Autocrates de tous les pays…

Unissez-vous ! C’est aujourd’hui que devrait être signé à Istanbul un protocole d’accord entre la Russie et l’Ukraine, malgré la guerre qui oppose les deux pays de façon ouverte depuis plusieurs mois et larvée depuis plusieurs années, permettant l’exportation du blé ukrainien, pour l’instant bloqué dans les ports de la mer Noire. Cet accord, sous l’égide du secrétaire de l’Organisation des Nations unies, a été rendu possible par une rencontre préalable entre Vladimir Poutine, pour la Russie, Recep Tayyip Erdogan pour la Turquie, et Ebrahim Raïssi pour l’Iran. Les trois dirigeants se sont, semble-t-il, mis d’accord sur leurs rôles respectifs dans les conflits en cours et sur l’évolution souhaitée en Syrie.

Nous avons tendance à penser que la Russie de Wladimir Poutine est isolée sur la scène internationale, car elle serait identifiée comme l’agresseur dans le conflit et l’envahissement de l’Ukraine. Ce serait méconnaître le poids de l’économie et de la realpolitik qui influence les positions des états, en particulier quand ils sont peu démocratiques. On peut légitimement se demander quels sont les buts de la Turquie dans la région, qui profite de sa situation géographique privilégiée sur les détroits pour défendre ses propres intérêts, sans se soucier outre mesure de la solidarité que devrait imposer son appartenance à l’OTAN. Erdogan négocie directement avec Poutine, et se permet même de faire du chantage en conditionnant l’accord de la Turquie à l’élargissement de l’OTAN à la Finlande et à la Suède à des mesures contre le PKK, le parti autonomiste kurde, qu’il considère comme terroriste.

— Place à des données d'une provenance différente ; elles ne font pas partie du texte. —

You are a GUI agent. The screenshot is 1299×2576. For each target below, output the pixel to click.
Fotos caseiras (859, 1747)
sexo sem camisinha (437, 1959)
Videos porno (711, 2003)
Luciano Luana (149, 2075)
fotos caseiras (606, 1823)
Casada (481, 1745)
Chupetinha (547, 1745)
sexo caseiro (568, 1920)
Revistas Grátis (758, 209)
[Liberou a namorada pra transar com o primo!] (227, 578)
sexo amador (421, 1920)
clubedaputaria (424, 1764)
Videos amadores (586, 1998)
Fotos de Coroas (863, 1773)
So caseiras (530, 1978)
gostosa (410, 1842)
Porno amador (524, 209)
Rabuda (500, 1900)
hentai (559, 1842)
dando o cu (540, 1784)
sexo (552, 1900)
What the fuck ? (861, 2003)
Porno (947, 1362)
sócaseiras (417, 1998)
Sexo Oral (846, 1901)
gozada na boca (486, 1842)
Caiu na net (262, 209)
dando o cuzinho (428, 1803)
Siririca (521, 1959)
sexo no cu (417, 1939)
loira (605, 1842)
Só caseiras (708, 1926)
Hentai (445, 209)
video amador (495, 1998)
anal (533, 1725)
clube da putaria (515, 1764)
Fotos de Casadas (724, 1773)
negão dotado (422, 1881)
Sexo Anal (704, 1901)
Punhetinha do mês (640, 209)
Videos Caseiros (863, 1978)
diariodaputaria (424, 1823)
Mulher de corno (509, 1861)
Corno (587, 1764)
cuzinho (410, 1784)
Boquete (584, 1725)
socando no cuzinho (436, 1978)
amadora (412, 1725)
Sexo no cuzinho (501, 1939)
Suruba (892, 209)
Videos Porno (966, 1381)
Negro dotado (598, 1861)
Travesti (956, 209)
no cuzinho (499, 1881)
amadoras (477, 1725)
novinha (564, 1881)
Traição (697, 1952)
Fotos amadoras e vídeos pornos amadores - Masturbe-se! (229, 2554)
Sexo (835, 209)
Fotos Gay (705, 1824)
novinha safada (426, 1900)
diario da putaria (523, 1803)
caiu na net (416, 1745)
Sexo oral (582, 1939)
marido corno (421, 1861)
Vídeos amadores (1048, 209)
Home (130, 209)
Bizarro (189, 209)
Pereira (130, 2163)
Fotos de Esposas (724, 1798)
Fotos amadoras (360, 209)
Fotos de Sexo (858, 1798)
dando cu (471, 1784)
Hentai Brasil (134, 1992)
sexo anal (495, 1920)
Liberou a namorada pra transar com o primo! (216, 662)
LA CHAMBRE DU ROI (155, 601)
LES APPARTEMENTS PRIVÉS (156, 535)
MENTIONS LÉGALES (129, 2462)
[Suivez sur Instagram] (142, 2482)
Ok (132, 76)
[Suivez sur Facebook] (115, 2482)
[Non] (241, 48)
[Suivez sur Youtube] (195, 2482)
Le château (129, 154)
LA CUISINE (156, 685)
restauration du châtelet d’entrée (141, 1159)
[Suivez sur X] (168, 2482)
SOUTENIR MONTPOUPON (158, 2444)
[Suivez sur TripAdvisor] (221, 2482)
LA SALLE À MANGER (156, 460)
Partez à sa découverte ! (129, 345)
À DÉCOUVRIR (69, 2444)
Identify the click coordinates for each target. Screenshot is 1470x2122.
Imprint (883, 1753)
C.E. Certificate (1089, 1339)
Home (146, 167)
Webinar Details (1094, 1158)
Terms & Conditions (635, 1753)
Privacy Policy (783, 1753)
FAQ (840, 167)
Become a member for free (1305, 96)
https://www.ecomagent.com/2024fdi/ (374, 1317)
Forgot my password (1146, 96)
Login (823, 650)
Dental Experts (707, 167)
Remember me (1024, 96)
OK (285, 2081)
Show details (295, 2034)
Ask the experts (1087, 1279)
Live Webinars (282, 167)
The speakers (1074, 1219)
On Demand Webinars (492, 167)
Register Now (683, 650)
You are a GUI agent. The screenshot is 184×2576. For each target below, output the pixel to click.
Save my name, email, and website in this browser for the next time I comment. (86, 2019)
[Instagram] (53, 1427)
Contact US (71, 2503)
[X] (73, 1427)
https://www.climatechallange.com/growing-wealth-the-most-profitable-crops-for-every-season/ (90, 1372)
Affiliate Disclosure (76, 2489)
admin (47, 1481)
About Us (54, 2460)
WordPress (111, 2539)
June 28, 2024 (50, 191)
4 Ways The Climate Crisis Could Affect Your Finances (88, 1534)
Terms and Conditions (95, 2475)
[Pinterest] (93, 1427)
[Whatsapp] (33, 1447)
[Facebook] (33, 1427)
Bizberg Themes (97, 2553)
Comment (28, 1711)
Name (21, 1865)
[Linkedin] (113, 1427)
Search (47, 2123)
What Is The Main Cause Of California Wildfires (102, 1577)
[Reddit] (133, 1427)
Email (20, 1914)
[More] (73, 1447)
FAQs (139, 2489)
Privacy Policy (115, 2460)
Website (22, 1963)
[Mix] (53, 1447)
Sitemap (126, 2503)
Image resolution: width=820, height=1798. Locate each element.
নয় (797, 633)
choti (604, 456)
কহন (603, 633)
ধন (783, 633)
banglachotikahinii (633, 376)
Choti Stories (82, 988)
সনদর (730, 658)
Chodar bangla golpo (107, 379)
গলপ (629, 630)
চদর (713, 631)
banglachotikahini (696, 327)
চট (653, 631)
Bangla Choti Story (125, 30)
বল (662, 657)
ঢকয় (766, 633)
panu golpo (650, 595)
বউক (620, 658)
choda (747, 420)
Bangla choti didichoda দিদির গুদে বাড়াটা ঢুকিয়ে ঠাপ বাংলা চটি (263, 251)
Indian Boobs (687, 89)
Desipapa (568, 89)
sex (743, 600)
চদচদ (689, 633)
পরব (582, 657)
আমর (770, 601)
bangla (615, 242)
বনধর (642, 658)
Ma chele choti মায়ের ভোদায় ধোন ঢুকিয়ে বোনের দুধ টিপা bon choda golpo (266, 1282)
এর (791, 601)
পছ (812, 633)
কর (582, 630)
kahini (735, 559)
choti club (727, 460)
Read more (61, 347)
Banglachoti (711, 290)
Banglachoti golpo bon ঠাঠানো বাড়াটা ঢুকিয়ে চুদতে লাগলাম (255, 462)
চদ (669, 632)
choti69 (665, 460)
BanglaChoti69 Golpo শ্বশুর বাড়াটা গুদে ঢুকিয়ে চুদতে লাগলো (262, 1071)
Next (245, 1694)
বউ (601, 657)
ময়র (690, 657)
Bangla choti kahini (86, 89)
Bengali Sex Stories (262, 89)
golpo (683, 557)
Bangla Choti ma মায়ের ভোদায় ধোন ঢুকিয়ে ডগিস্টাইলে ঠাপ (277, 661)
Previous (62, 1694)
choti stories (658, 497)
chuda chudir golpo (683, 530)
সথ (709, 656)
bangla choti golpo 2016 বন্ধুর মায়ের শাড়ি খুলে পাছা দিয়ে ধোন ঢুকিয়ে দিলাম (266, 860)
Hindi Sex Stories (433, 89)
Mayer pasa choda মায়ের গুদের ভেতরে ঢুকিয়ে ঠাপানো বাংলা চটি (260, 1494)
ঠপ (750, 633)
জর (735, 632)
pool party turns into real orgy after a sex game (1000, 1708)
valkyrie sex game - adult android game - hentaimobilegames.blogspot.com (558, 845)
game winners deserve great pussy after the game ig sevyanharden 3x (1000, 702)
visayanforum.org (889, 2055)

De même, Poutine, qui s’est déjà assuré de la neutralité bienveillante de la Chine, membre permanent du Conseil de sécurité, grâce à laquelle la Russie ne risque aucune condamnation internationale contraignante, peut compter sur la coalition des BRICS (Brésil, Russie, Inde, Chine et Afrique du Sud) pour s’assurer des débouchés commerciaux pérennes. La crise du blé et des céréales lui a permis également de se poser en partenaire incontournable des pays d’Afrique, voire de sauveur pour éviter une pénurie mondiale et des famines insurmontables. Une des caractéristiques communes de ces grands états c’est évidemment de faire peu de cas des droits de l’homme et d’être dirigés de façon autoritaire par un homme, ou un petit groupe, représentant des intérêts communs, prêts à réprimer la moindre tentative de contestation. Ils forment ensemble une sorte d’internationale de la tyrannie, plus puissante que les démocraties qui tenteraient de s’y opposer, parce qu’elle ne s’embarrasse pas de scrupules. Leur unique faiblesse réside dans l’éventualité d’une révolte populaire qui réussirait, comme à Maïdan en 2014 ou Tien An Men en 1989.